_Required work_: The records below need to come back exactly as they are, pictures omitted.

_Material supplied_:
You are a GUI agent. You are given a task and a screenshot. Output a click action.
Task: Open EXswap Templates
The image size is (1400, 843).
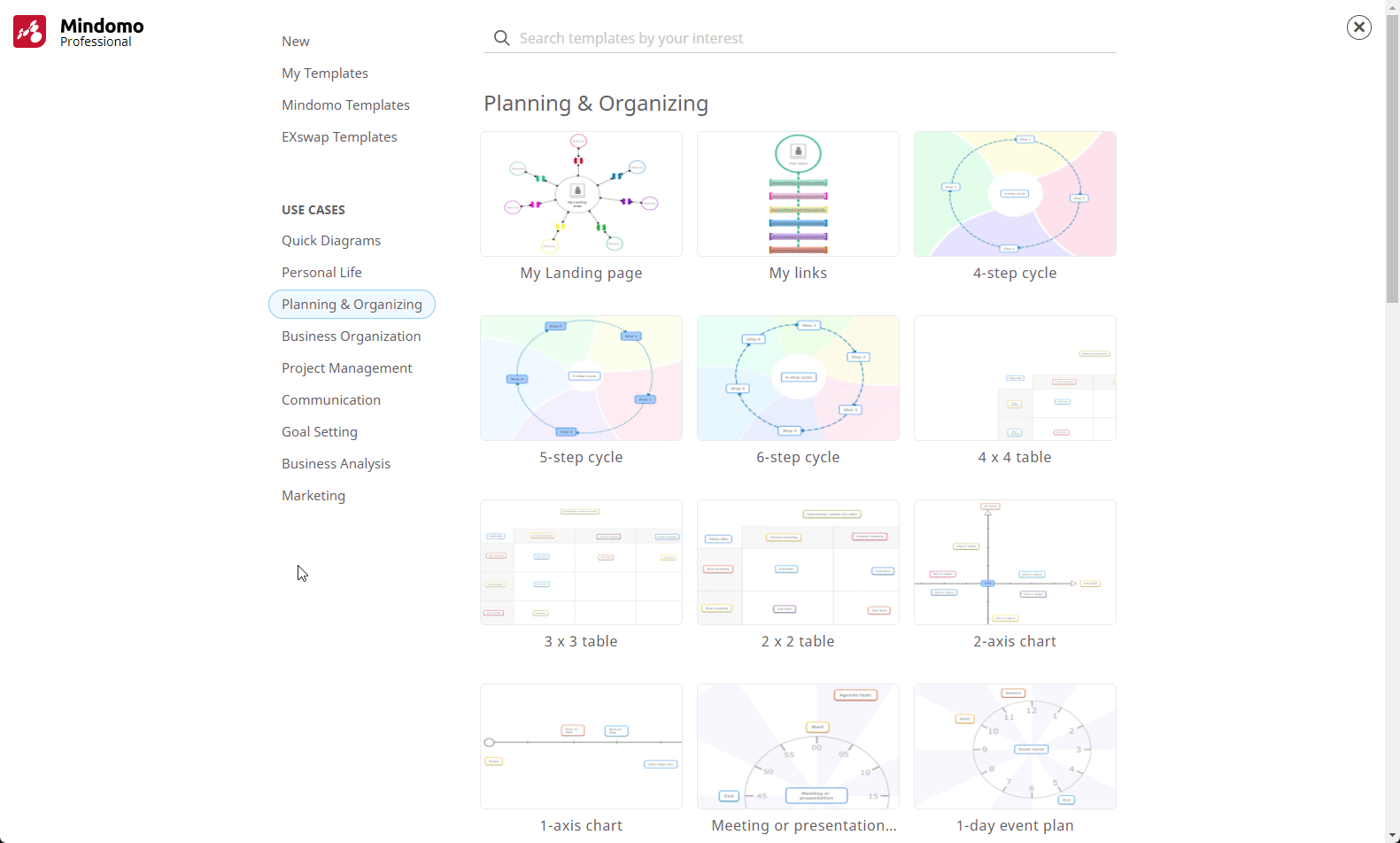click(x=339, y=137)
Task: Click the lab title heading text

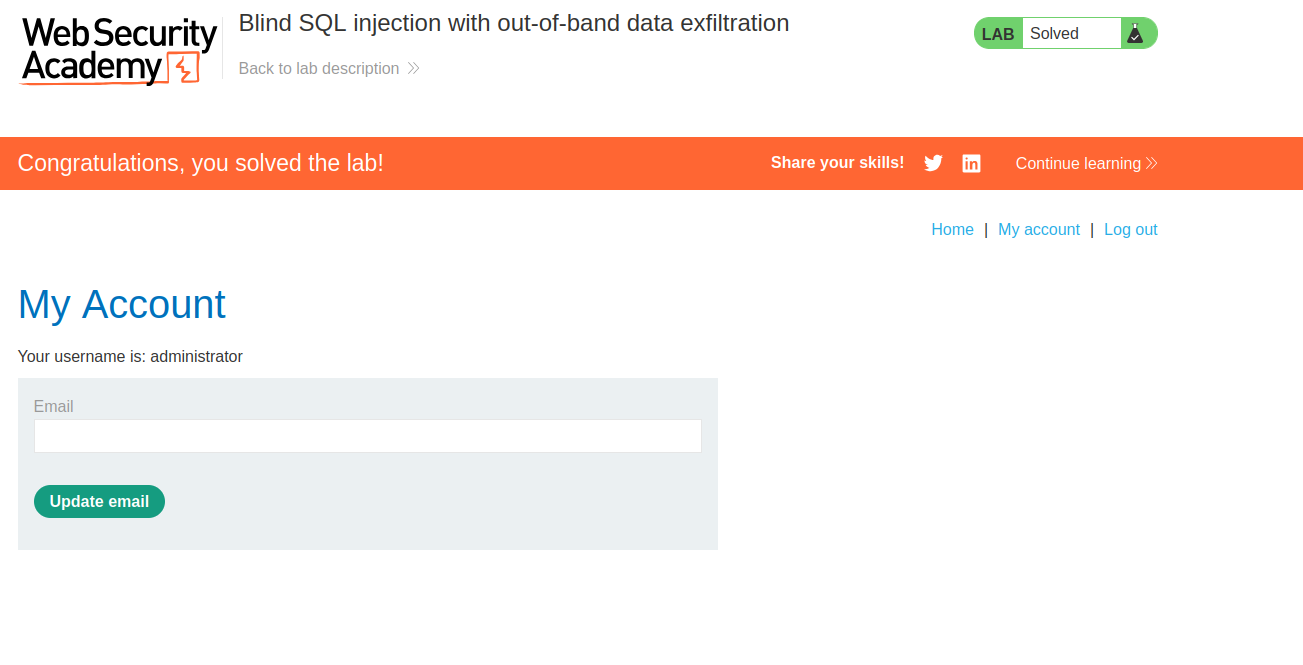Action: (x=514, y=23)
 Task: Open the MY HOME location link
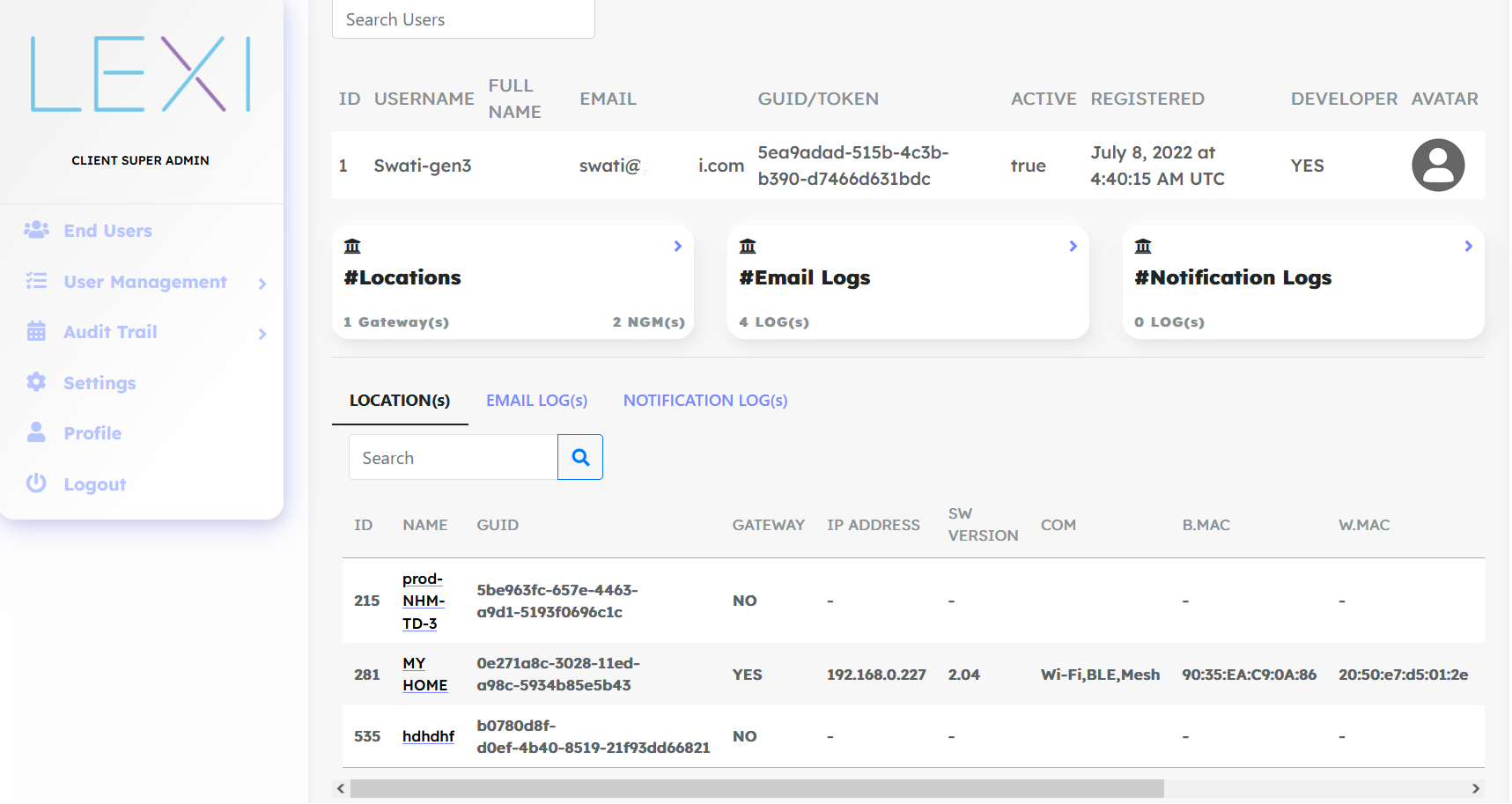tap(424, 675)
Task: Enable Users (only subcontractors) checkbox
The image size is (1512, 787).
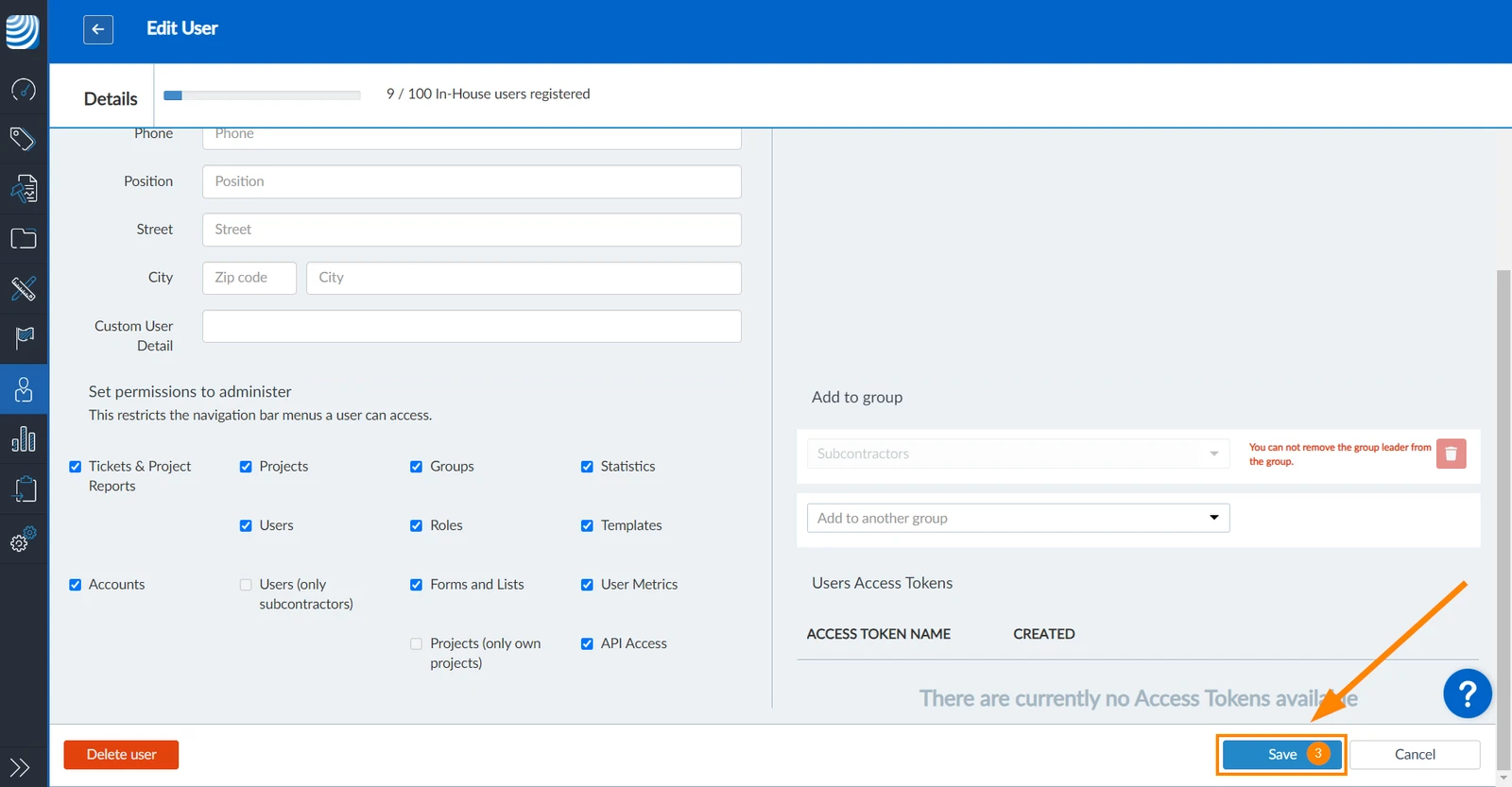Action: 246,585
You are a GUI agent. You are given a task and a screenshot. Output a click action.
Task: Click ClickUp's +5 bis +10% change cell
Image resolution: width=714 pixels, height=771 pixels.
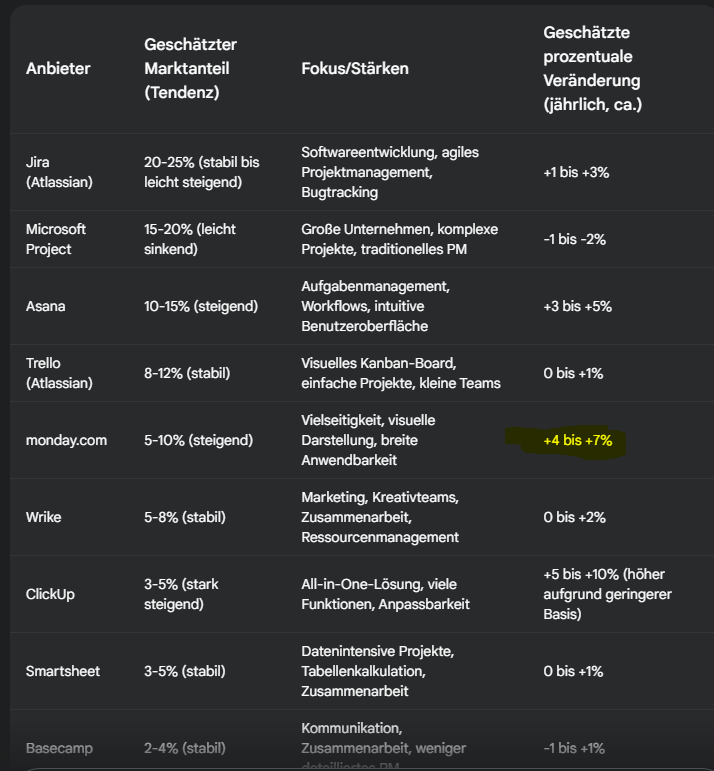[605, 594]
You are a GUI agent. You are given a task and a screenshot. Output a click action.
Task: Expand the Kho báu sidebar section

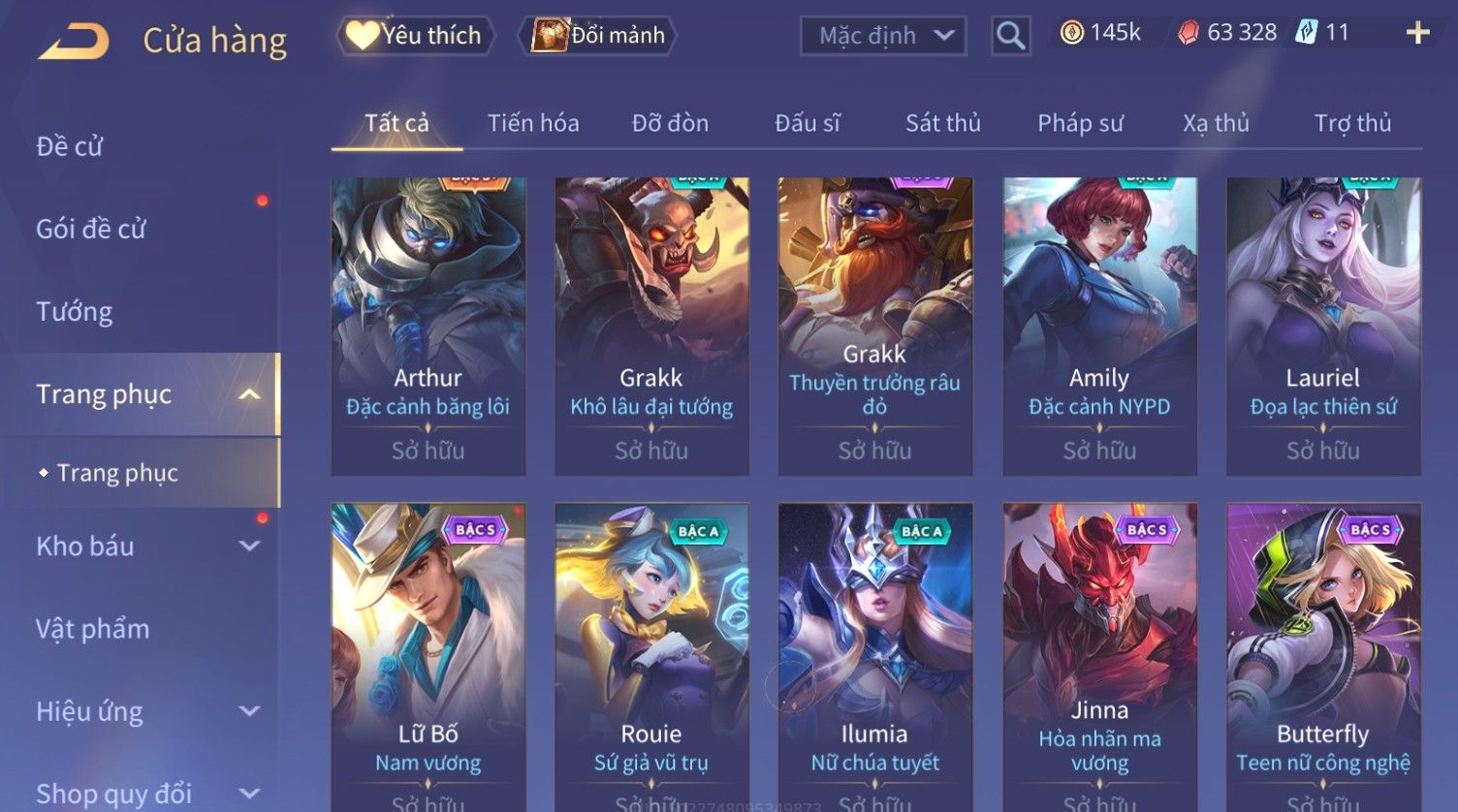[249, 547]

_Solution_:
You are a GUI agent. You are given a task and a screenshot. Output a click action.
Task: Open EXswap Templates
The image size is (1400, 843).
click(x=339, y=137)
Task: Click the lab title heading text

Action: (x=514, y=23)
 Task: Open the MY HOME location link
tap(424, 675)
Task: Enable Users (only subcontractors) checkbox
The image size is (1512, 787).
Action: 246,585
You are a GUI agent. You are given a task and a screenshot. Output a click action.
Task: Click ClickUp's +5 bis +10% change cell
Image resolution: width=714 pixels, height=771 pixels.
[605, 594]
You are a GUI agent. You are given a task and a screenshot. Output a click action.
Task: Expand the Kho báu sidebar section

[249, 547]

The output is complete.